In the end, this was how it looked: a raven-carved stone door and a dreamt bee crawling over the ivy. The tunnel behind them had led out of a house from Gansey’s unmagical youth, not a forest from Gansey’s extraordinary present. It was nothing as he had daydreamed it might look.

It felt exactly right.

He stood before the carving, feeling time slipping around him, him motionless in the rushing pool of it.

“Do you feel it?” he asked the others. Or is it only me?

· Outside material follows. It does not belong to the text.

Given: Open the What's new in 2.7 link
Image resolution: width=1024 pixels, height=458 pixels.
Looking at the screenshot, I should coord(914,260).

Blue said, “Come closer with the torch.”

Henry had been hanging back, a newcomer to this search, waiting politely. Instead of crowding them, he handed her the torch. Blue held it close to the stone, illuminating the fine details. Unlike the previous tomb they’d found, which was carved with a likeness of a knight, this one was carved with ravens upon ravens. Ronan had kicked in the previous tomb they had discovered, but he touched this one carefully. Adam just looked at it in a distant way, his hands clasped together as if they were cold. Gansey reached for his phone to take the usual photo to document the search, remembered his phone was dead, and then wondered if there was any point to it if this was indeed Glendower’s tomb.

No. This moment was for him, not the general public.

He put his hand on the door, flat, fingers splayed, experimental. The easy rocking of it indicated that it would open easily.